# Extract to read:

== Segment start ==

Gospel Communications International
- Formerly: Gospel Films
- Type: Private
- Founded: 1950
- Fate: Financial Issues
- Headquarters: Muskegon, Michigan, United States
- Area served: Worldwide
- Key people: Ken Anderson, Billy Zeoli
- Subsidiaries: Bible Gateway (1995-2008);

= Gospel Communications International =

Christian media company

Gospel Communications International (formerly Gospel Films) was a non-profit Christian organization and the founder and parent organization of several Christian websites based in Muskegon, Michigan.

Gospel Films, the original name of the company, was a nonprofit Christian film production and distribution organization founded in 1949 in Muskegon, Michigan. The organization produced and distributed religious films for churches, schools, and parachurch organizations in the United States and internationally. Over time, Gospel Films expanded into youth-oriented programming and documentary production and later transitioned into digital media under the name Gospel Communications International.

==History==
===Founding and early years===

Gospel Films was founded in 1949 by filmmaker Ken Anderson after he returned from ministry work in China. While in China, Anderson wrote scripts and worked on film production and produced the short documentary This Way to the Harvest. After returning to the United States, he relocated to the Youth Haven Boys’ Home in Muskegon, Michigan, where he wrote a book inspired by the lives of its residents. The book served as the basis for his first feature film, That Kid Buck (1949).

After the film was distributed, Anderson proposed forming a nonprofit Christian film company. Gospel Films was established in 1949 and opened its first studio in 1952. The organization was governed by a small board of evangelical leaders and businesspeople, many of whom had connections to Youth for Christ.

During the organization’s early years, Anderson wrote, directed, and produced several of its low-budget evangelistic and missionary films. Gospel Films distributed its productions through a rental system known as Gospel Film Libraries, which allowed churches and youth groups to rent films rather than purchase them. The organization developed a national distribution network and became known within evangelical circles during the 1950s.

===Youth Films division and leadership transition===

In the mid-1950s, Gospel Films began producing more films for teenage and college audiences. Billy Zeoli, then director of Indianapolis Youth for Christ, was hired to lead a newly created Youth Films division. Zeoli promoted scripted films for high school and college audiences and sought wider distribution beyond churches.

== Segment end ==

# Information provided:
== Segment start ==

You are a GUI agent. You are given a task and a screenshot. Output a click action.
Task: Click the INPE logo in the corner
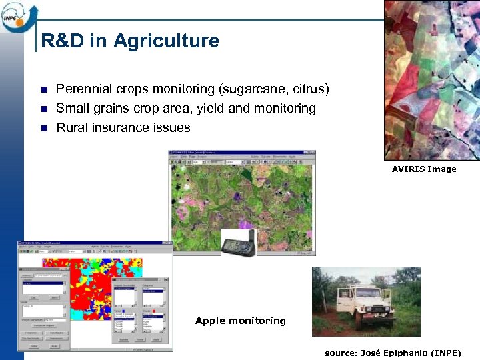(19, 16)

== Segment end ==

# Exercise set:
(1) Copy word for word the part of the Gospel Communications article starting with "After the film" and going on through "during the 1950s.".
(2) Using the Gospel Communications article, answer yes or no to each statement, and quote the words that decide it: (a) Gospel Films opened its first studio in 1952. (b) Gospel Film Libraries required churches to buy the films outright. (c) Before leading the Youth Films division, Billy Zeoli directed Youth for Christ in Chicago.
The lines aren't needed for this.

# Responses to the exercise:
(1)
After the film was distributed, Anderson proposed forming a nonprofit Christian film company. Gospel Films was established in 1949 and opened its first studio in 1952. The organization was governed by a small board of evangelical leaders and businesspeople, many of whom had connections to Youth for Christ.

During the organization’s early years, Anderson wrote, directed, and produced several of its low-budget evangelistic and missionary films. Gospel Films distributed its productions through a rental system known as Gospel Film Libraries, which allowed churches and youth groups to rent films rather than purchase them. The organization developed a national distribution network and became known within evangelical circles during the 1950s.

(2)
(a) Yes: "opened its first studio in 1952"
(b) No: "allowed churches and youth groups to rent films rather than purchase them"
(c) No: "then director of Indianapolis Youth for Christ"